READING PASSAGE:
begin

💫 Train parser and NER with regression objective, to make scores express expected parse quality

honnibal commented 7 years ago

More and more people have been asking about confidence scores for the parser and NER. The current model can't answer this, so I decided to dust off some almost-complete research from last year to fix this.

~This work is almost complete, and should be up on master within a day or two. :tada:. Here's how it works.~ Edit: I spoke too soon....The problem was that the regression loss objective I describe here produced extremely non-sparse solutions with the linear model. It should be possible to find a good compromise with L1 regularisation, but I switched efforts to the v2 experiments instead.

Edit 2: spaCy 2 uses neural networks, so the sparsity isn't a problem. But I haven't been able to get the regression loss working well at all. I think something's wrong with my implementation.

v2 now has beam parsing implemented, which supports one way to get quality estimates for parses --- see below. However, I'd like to resume efforts on the regression loss objective. I think there's a bug in the current implementation of this loss function. See below.

end

SET TASKS:
[1] In the spaCy thread, what did the regression loss objective produce when used with the linear model?
[2] Continue the spaCy thread from the point where it stops.
The lines further down have no connection to the spaCy thread.

DATASET EXCERPT:
begin

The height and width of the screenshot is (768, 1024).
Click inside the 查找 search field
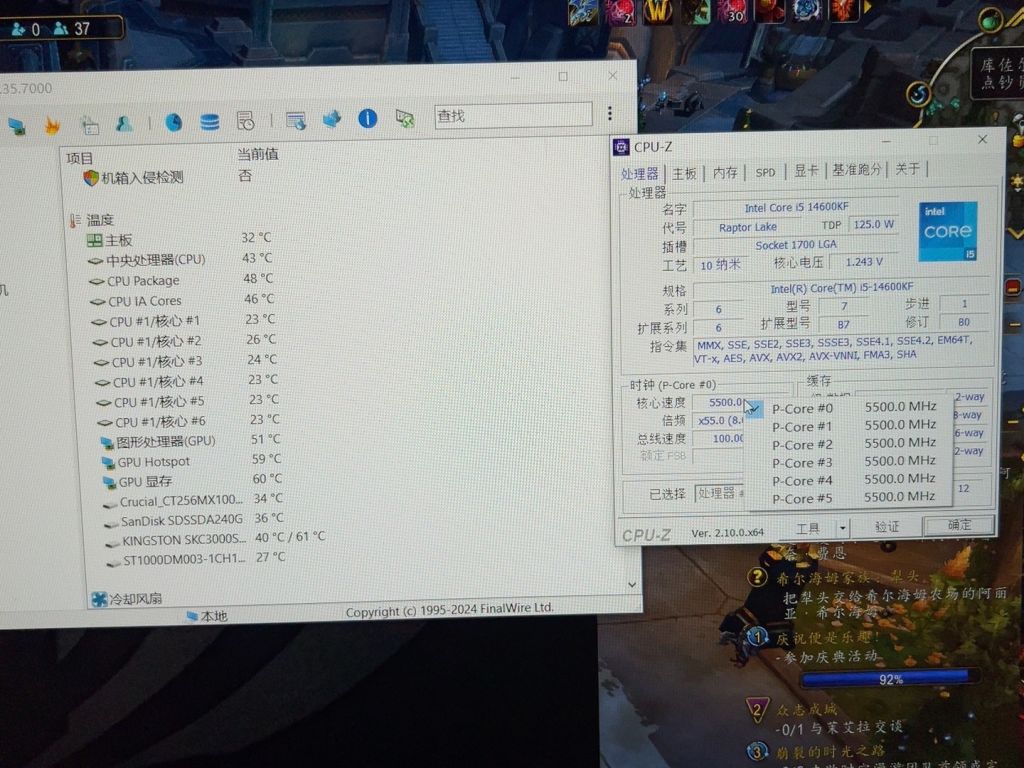513,115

end

RESPONSES:
[1] It produced extremely non-sparse solutions.

[2]
Currently the parser and NER are trained with a hinge-loss objective (specifically, using the averaged perceptron update rule). At each word, the model asks "What's the highest scoring action?". It makes its prediction, and then it asks the oracle to assign a cost to each action, where the cost represents the number of new errors that will be introduced if that action is taken. For instance, if we're at the start of an ORG entity, and we perform the action O, we introduce two errors: we miss the entity, and we miss the label. The actions B-PER and U-ORG each introduce one, and the action B-ORG introduces zero. If our predicted action isn't zero-cost, we update the weights such that in future this action will score a bit lower for this example, and the best zero-cost action will score a bit higher.

If we're only looking at the quality of the output parse, this setup performs well. But it means the scores on the actions have no particular interpretation. We don't force them into any useful scale, and we don't train them to reflect the wider parse quality. If the parser is in a bad state, it's not trained to give uniformly lower scores. It's trained to make the best of bad situations.

The changes I'm merging improve this in two ways. They're looking forwards to the spaCy 2.0 neural network models, but they're useful with the current linear models too, so I decided to get them in early.

1. Beam search with global objective

This is the standard solution: use a global objective, so that the parser model is trained to prefer parses that are better overall. Keep N different candidates, and output the best one. This can be used to support confidence by looking at the alternate analyses in the beam. If an entity occurs in every analysis, the NER is more confident it's correct.

2. Optimize the negative cost explicitly (i.e. do numeric regression, not multiclass classification)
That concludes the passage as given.